WORK ITEM: Word for word, retype every record in the listing.

· · · ·

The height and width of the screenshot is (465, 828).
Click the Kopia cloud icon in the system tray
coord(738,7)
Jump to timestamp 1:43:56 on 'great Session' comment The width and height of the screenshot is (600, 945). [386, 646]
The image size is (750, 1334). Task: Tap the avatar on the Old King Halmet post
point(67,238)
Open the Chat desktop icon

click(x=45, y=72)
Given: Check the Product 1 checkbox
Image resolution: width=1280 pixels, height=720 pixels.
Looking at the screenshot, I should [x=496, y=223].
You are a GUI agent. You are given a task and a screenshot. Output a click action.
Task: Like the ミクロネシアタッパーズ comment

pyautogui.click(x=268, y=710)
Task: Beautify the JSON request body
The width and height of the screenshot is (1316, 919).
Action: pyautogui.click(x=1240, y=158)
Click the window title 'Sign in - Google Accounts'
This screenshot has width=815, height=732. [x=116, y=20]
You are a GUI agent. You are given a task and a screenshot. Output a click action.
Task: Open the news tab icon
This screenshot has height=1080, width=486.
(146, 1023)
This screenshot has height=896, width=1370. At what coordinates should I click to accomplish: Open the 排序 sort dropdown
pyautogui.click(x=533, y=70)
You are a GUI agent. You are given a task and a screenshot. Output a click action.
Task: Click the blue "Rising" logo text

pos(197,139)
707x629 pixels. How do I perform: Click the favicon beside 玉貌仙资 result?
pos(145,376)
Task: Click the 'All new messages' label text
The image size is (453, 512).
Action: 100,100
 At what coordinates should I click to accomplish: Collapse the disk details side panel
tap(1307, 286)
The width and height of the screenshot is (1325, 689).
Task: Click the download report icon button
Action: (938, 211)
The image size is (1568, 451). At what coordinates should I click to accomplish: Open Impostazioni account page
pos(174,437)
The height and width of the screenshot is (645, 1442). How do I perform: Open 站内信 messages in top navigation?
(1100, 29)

· · · ·

RESPONSE FOR THIS EXERCISE:
The height and width of the screenshot is (465, 828).
Click the Kopia cloud icon in the system tray
coord(738,7)
Jump to timestamp 1:43:56 on 'great Session' comment The width and height of the screenshot is (600, 945). [386, 646]
The image size is (750, 1334). Task: Tap the avatar on the Old King Halmet post
point(67,238)
Open the Chat desktop icon

click(x=45, y=72)
Given: Check the Product 1 checkbox
Image resolution: width=1280 pixels, height=720 pixels.
Looking at the screenshot, I should [x=496, y=223].
You are a GUI agent. You are given a task and a screenshot. Output a click action.
Task: Like the ミクロネシアタッパーズ comment

pyautogui.click(x=268, y=710)
Task: Beautify the JSON request body
The width and height of the screenshot is (1316, 919).
Action: pyautogui.click(x=1240, y=158)
Click the window title 'Sign in - Google Accounts'
This screenshot has width=815, height=732. [x=116, y=20]
You are a GUI agent. You are given a task and a screenshot. Output a click action.
Task: Open the news tab icon
This screenshot has height=1080, width=486.
(146, 1023)
This screenshot has height=896, width=1370. At what coordinates should I click to accomplish: Open the 排序 sort dropdown
pyautogui.click(x=533, y=70)
You are a GUI agent. You are given a task and a screenshot. Output a click action.
Task: Click the blue "Rising" logo text

pos(197,139)
707x629 pixels. How do I perform: Click the favicon beside 玉貌仙资 result?
pos(145,376)
Task: Click the 'All new messages' label text
The image size is (453, 512).
Action: 100,100
 At what coordinates should I click to accomplish: Collapse the disk details side panel
tap(1307, 286)
The width and height of the screenshot is (1325, 689).
Task: Click the download report icon button
Action: (938, 211)
The image size is (1568, 451). At what coordinates should I click to accomplish: Open Impostazioni account page
pos(174,437)
The height and width of the screenshot is (645, 1442). How do I perform: Open 站内信 messages in top navigation?
(1100, 29)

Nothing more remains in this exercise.